Show that if $n$ is not divisible by $2$ or by $3$, then $n^2-1$ is divisible by $24$.

Question

Show that if $n$ is not divisible by $2$ or by $3$, then $n^2-1$ is divisible by $24$.

I thought I would do the following ... As $n$ is not divisible by $2$ and $3$ then $$n=2k+1\;\text{or}\\n=3k+1\;\text{or}\\n=3k+2\;\;\;\;$$for some $n\in\mathbb{N}$. And then make induction over $k$ in each case.$$24\mid (2k+1)^2-1\;\text{or}\\24\mid (3k+1)^2-1\;\text{or}\\24\mid (3k+2)^2-1\;\;\;\;$$This question is in a text of Euclidean Division I'm reviewing, and I wonder if there is a simpler, faster, or direct this way.

Answer 1

$n^2-1=(n-1)(n+1)$

$n$ is not even so $n-1$ and $n+1$ are even. Also $n=4t+1$ or $4t+3$, this means at least one of $n-1$ or $n+1$ is divisible by 4.
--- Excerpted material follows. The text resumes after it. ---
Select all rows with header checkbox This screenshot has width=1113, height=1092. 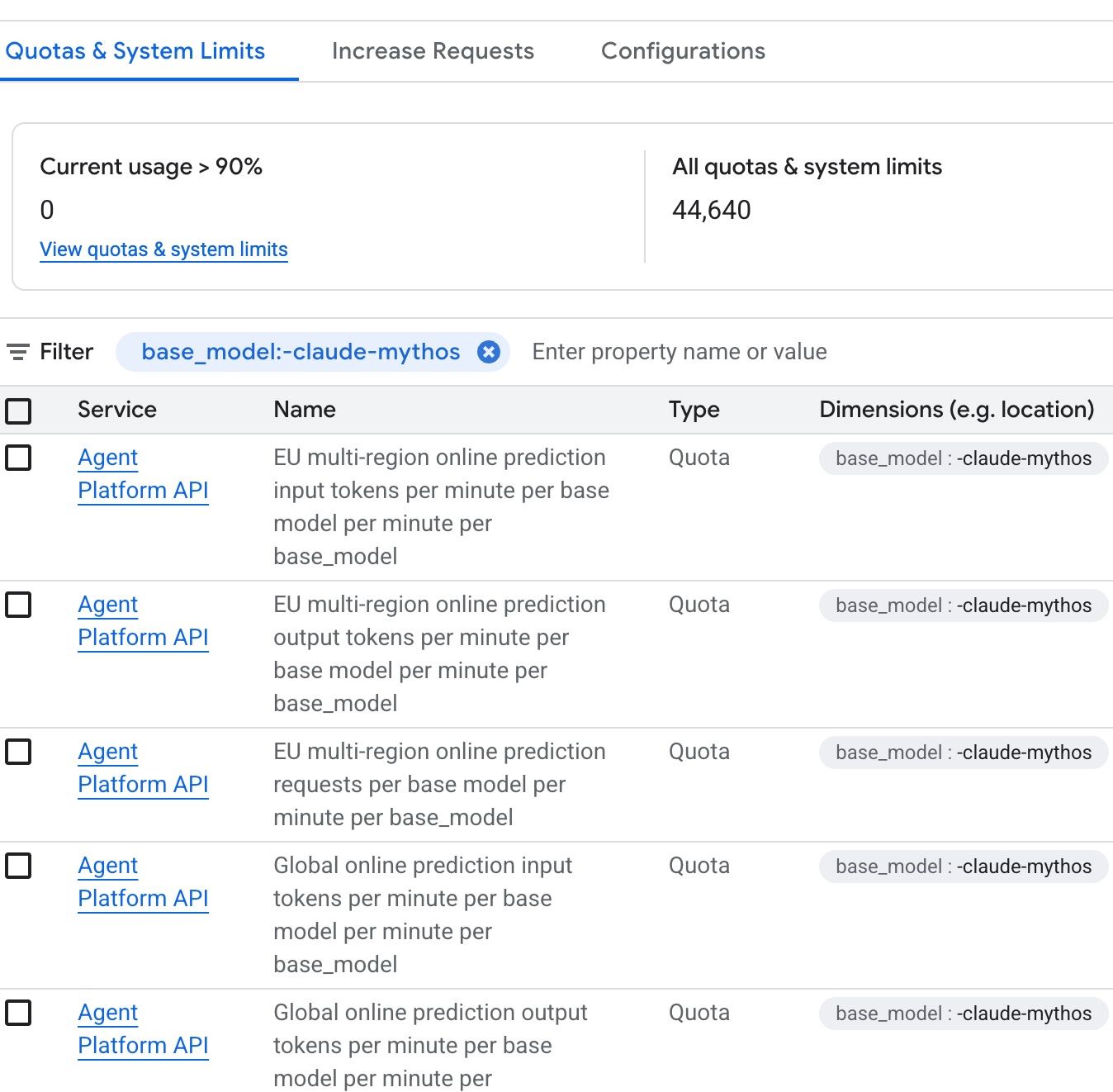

$n$ is not $3k$ so at least one of $n-1$ or $n+1$ must be divisible by 3.

So $n^2-1$ has factors of 4, 2(distinct from the 4) and 3 so $24|n^2-1$

Edit: I updated my post after arbautjc's correction in his comment.

Answer 2

If n is neither divisible by 3 nor by 2 then it is of the form $n = 6k \pm 1$. Then we get $$(6k \pm 1)^2 - 1 = 36k^2 \pm 12 k \equiv 0 \pmod {24}$$ showing the divisibility

Answer 3

If $n$ is not divisible by either $2$ or $3$, then it must satisfy either $n \equiv 1 \pmod{6}$ or $n \equiv 5 \pmod{6}$. This can be used directly.

Answer 4

The long way to get at the same answer is to simply look at the squares modulo 24. Not divisible by 2 or 3 leaves us 1, 5, 7, 11, 13, 17, 19, 23. Obviously $1^2 \equiv 1 \pmod{24}$ and $5^2 = 25 \equiv 1 \pmod{24}$. Likewise $7^2 = 2 \times 24 + 1$.

This leaves five cases you can check easily enough, though this is not so much for your benefit but for those who come across this question through the duplicate.

Of course I don't recommend this approach if you're dealing with numbers greater than 24, even if just by a little bit.